Botucatu, domingo, 22 de Setembro de 2019

Cidade / Geral
17/05/2019

Vereador cobra ação com relação a comércio e artistas em semáforos da cidade



De acordo com o documento, tornou-se frequente a presença de jovens executando malabarismos em troca de dinheiro nos semáforos localizados em diversas áreas de Botucatu

 

É raro quem ainda não tenha se deparado com o fato de ser abordado de alguma forma nos principais semáforos e cruzamentos da cidade por pessoas com malabares, vendendo doces, entregando panfletos ou pedindo esmola. Buscando respostas e cobrando uma solução para esse fato, o vereador Paulo Renato [PSC] quer saber o que o Poder Público tem feito sobre o tema e apresentou um requerimento nesse sentido.

O pedido, que foi aprovado pela unanimidade dos demais legisladores, foi encaminhado à secretária municipal de Assistência Social, Sílvia Fumes e para o secretário municipal de Segurança, Marcelo Emílio, pedindo para que ambos informem ao Poder Legislativo, quais providências estão sendo adotadas pelo Poder Executivo sobre a presença de jovens malabaristas, pessoas comercializando produtos e crianças pedindo esmolas nos semáforos de Botucatu.

De acordo com o documento, tornou-se frequente a presença de jovens executando malabarismos em troca de dinheiro nos semáforos localizados em diversas áreas de Botucatu. Recentemente, começaram a aparecer também pessoas comercializando produtos como garrafinhas de água, doces e alimentos e o que é mais preocupante e ilegal, que é a utilização de crianças pedindo dinheiro.

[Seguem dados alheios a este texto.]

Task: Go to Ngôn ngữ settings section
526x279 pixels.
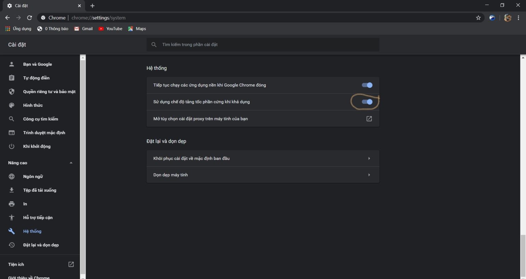Action: [33, 177]
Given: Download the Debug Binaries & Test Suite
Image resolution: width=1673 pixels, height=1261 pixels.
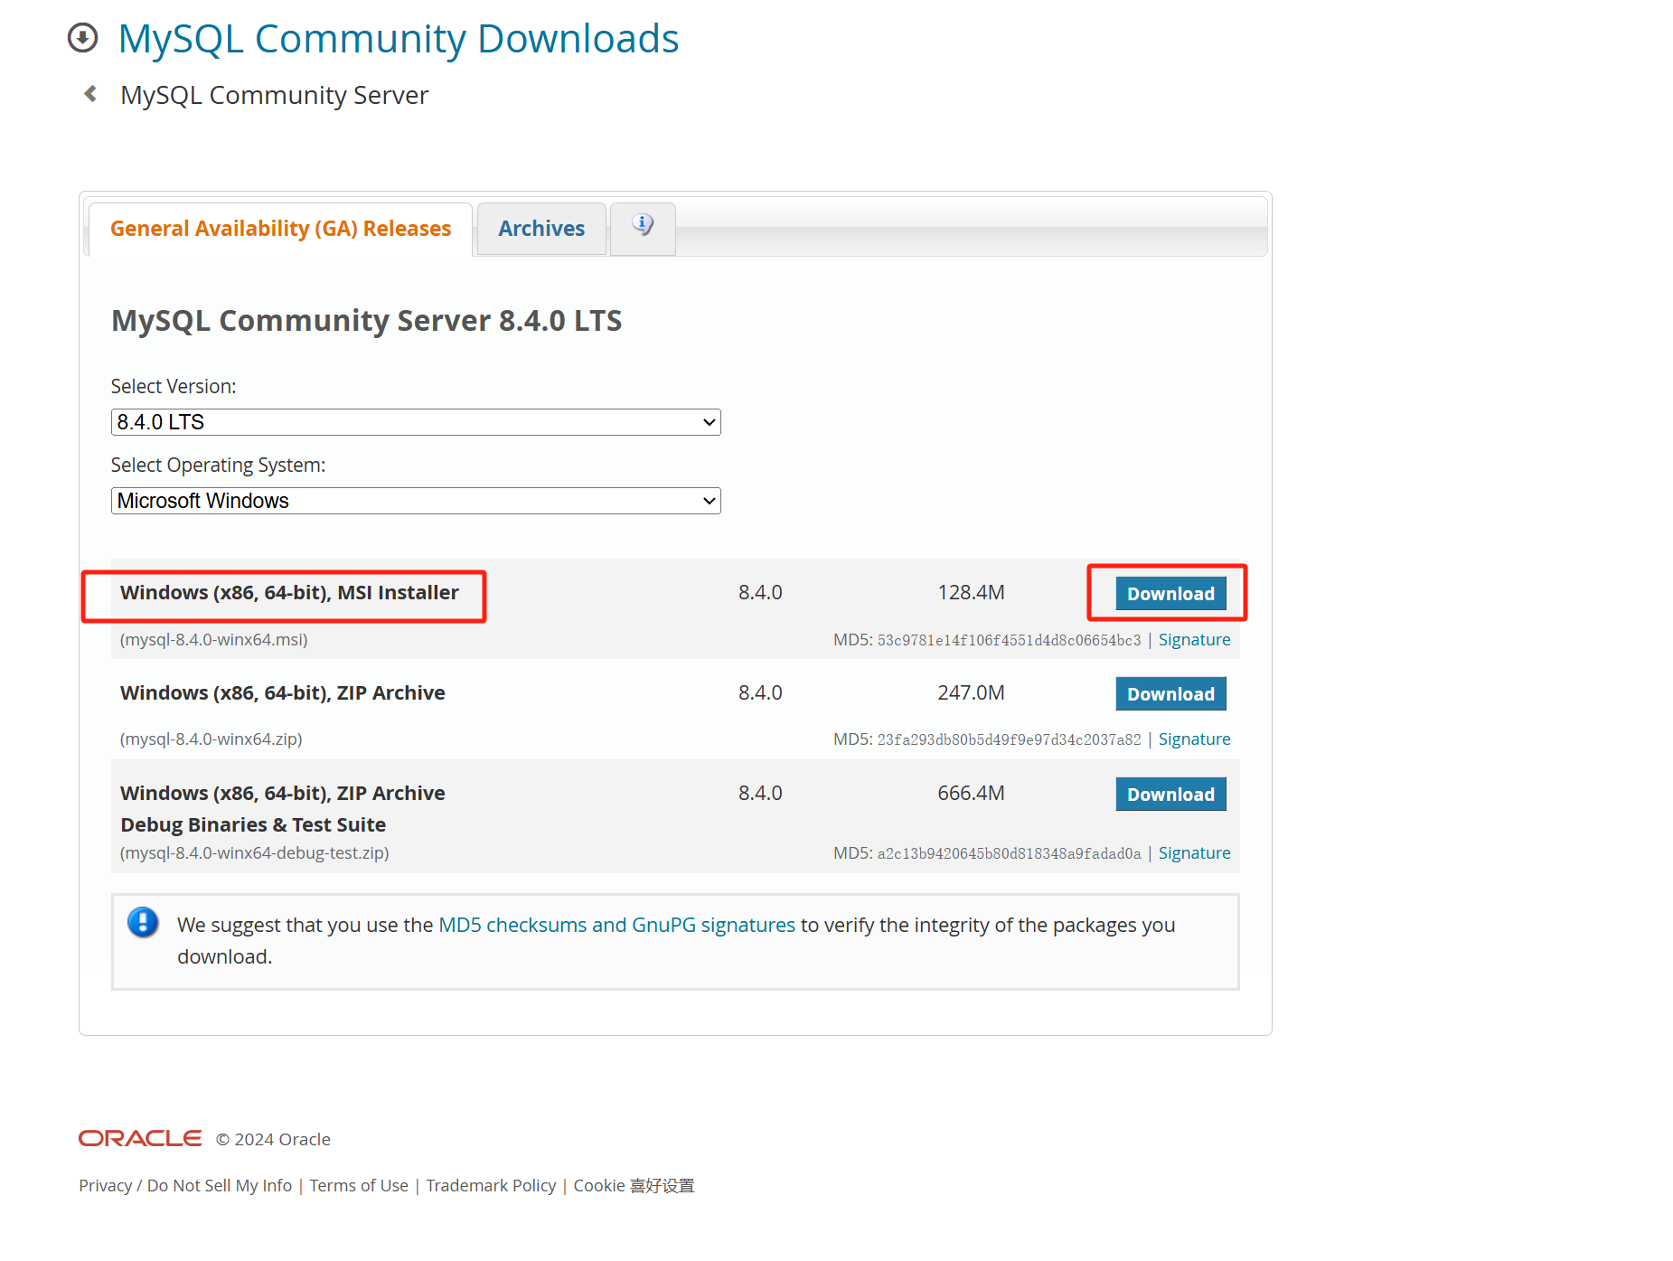Looking at the screenshot, I should (x=1170, y=795).
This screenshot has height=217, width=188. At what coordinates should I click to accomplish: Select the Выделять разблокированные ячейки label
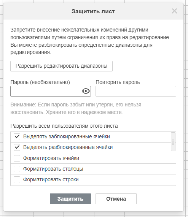[x=68, y=147]
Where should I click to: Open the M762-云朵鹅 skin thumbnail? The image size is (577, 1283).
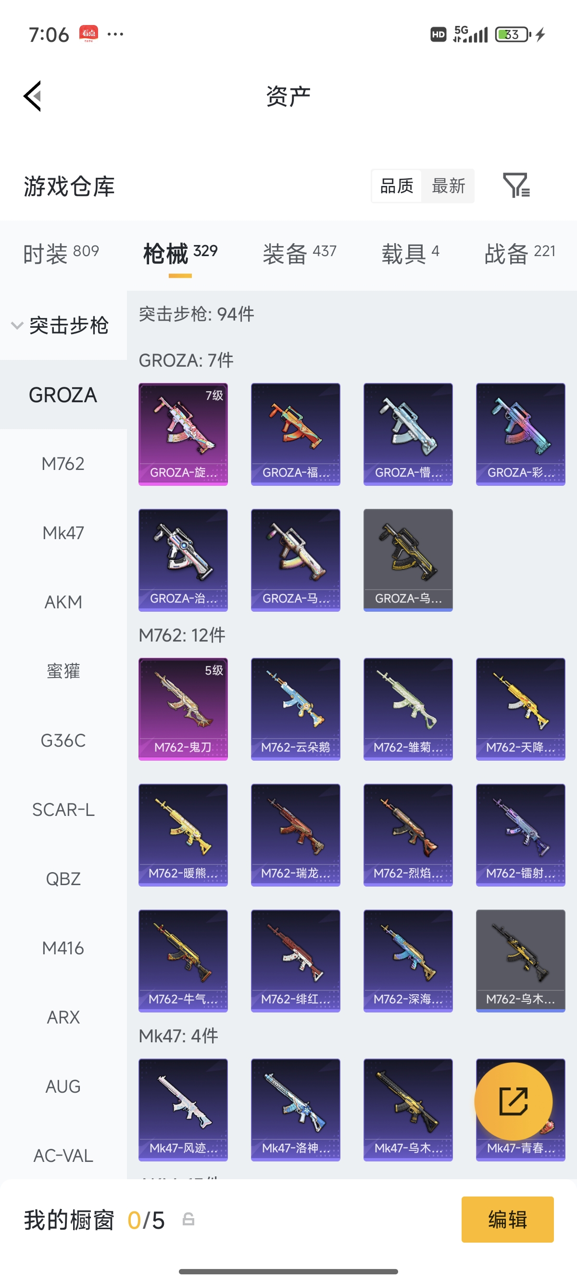tap(295, 709)
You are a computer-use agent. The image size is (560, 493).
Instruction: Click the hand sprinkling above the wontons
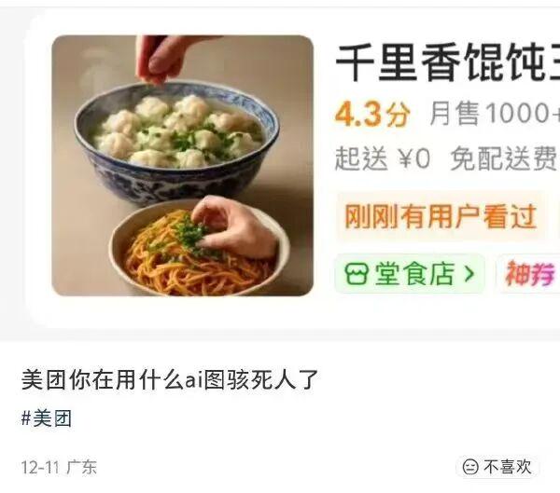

O vereador defende a necessidade de uma ação no sentido de coibir esse tipo de atividade. “Considerando a necessidade de informações sobre quais atitudes estão sendo adotadas pelo Poder Executivo sobre referida questão, como, por exemplo, se há fiscalização, alguma orientação ou outras providências, é que estou apresentando esse requerimento. É um tema delicado, mas que cada vez mais incomoda os munícipes e o que vemos é um crescente. São raros os cruzamentos onde não existe atividade do tipo”, justifica Paulo Renato.